温暖化による気候変動や、感染症の広がりが発展途上国をむしばんでいる。ガテマラ・ホンジュラスなどのコーヒーの産地が、温暖化で大打撃を受けて、アメリカへの移住を目指す大規模な「移民キャラバン」が復活しているという。

中東では戦乱による難民多数が歩いて欧州を目指している。アフリカからも欧州を目指す移民の波が起きている。バングラデシュでは土地の侵食・水没で多くの難民が生まれている。アフリカのチャド湖は生活用水の乱用で湖の面積が10分の1になり3000万人が生活拠点の移動に直面している。

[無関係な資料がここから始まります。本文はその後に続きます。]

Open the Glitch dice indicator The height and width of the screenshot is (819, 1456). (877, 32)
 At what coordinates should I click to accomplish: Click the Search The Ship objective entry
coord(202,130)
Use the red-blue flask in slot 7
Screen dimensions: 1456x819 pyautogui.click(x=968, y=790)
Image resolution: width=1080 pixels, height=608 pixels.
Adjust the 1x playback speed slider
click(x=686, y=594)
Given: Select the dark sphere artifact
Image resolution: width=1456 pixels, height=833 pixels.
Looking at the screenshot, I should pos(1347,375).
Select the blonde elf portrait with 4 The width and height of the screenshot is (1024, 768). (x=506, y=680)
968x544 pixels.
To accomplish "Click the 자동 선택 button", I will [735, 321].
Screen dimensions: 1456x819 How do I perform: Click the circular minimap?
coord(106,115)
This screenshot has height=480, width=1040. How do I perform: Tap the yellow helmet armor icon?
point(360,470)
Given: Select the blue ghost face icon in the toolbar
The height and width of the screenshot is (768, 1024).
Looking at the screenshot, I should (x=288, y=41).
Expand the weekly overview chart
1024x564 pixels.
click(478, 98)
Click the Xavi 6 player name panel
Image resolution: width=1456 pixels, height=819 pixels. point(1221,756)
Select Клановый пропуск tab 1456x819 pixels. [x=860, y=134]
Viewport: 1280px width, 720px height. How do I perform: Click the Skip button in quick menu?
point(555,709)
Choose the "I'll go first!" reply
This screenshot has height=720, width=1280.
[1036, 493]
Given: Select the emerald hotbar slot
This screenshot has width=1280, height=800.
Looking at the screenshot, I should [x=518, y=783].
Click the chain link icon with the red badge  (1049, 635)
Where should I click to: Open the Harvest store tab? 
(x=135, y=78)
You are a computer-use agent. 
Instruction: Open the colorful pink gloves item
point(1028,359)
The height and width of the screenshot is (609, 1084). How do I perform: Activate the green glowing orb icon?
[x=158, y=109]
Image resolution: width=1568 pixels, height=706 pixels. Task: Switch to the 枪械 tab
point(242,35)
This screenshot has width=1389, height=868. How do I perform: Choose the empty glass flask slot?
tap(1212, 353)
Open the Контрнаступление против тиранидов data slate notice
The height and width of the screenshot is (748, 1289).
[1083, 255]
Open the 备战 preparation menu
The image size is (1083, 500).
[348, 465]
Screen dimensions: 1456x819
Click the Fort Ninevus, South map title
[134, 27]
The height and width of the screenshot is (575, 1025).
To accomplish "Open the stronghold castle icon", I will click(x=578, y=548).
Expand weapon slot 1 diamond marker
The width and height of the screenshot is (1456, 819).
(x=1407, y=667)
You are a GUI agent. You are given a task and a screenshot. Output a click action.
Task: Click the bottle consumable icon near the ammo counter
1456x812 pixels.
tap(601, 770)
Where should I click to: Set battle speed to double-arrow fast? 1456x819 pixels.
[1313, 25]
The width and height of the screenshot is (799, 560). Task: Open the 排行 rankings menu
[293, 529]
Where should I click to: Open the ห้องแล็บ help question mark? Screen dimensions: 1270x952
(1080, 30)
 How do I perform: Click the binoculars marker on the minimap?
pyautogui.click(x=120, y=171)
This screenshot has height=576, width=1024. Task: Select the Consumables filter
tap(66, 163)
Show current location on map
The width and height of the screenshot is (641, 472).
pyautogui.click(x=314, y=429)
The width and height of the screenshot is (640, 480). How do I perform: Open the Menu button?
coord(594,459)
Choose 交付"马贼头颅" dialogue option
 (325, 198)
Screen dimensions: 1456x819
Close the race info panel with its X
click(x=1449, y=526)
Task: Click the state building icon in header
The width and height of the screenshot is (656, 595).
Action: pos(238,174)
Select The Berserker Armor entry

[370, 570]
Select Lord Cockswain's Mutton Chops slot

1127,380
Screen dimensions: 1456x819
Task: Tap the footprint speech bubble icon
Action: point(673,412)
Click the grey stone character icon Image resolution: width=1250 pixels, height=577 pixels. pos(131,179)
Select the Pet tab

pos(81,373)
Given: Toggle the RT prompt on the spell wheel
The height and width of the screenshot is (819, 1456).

かって欧州(EU)は移民や出稼ぎを安上がり労働力として受け入れてきた。ところが旧植民地国の中東やアフリカから豊かな生活をするために、移民の大規模な流れが起きている。これを受け入れたために欧州では国論お分裂、犯罪が激増し、また仕事を奪われたために反移民の右翼的運動が起きている。

それが今では温暖化とコロナパンデミックで生活が破壊された人の波が、先進国に向かっている。つまりかっての「難民」から、「移民」となり、それが今では「環境移民」となっているのだ。その規模は膨れ上がり2050年までに「12億人」もの規模になるというのだ。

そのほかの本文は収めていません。